Program undangan magang tersebut merupakan bagian dari permintaan pemerintah Jepang dengan kuota terbatas dan selektif yang diberikan kepada beberapa negara, salah satunya di Indonesia. Untuk membuka kesempatan yang lebih terbuka namun tetap terbatas, selanjutnya program ini dilaksanakan oleh pihak swasta.
Oleh karenanya, PT CII selaku foundation memiliki peran untuk melakukan kerjasama dengan beberapa perguruan tinggi di Indonesia termasuk UMSU melalui KUI.
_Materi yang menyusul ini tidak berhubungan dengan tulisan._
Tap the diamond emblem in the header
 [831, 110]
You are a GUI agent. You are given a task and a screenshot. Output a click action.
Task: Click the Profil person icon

Kazuo Sawachi mengaku senang bisa diberi sambutan oleh pihak rektorat dan mahasiswa. Ia juga berharap bahwa dari 7 mahasiwa Pertanian yang telah lulus seleksi internal untuk serius mengikuti program tersebut. Seluruh biaya hidup selama program magang tersebut ditanggung oleh pemerintah Jepang.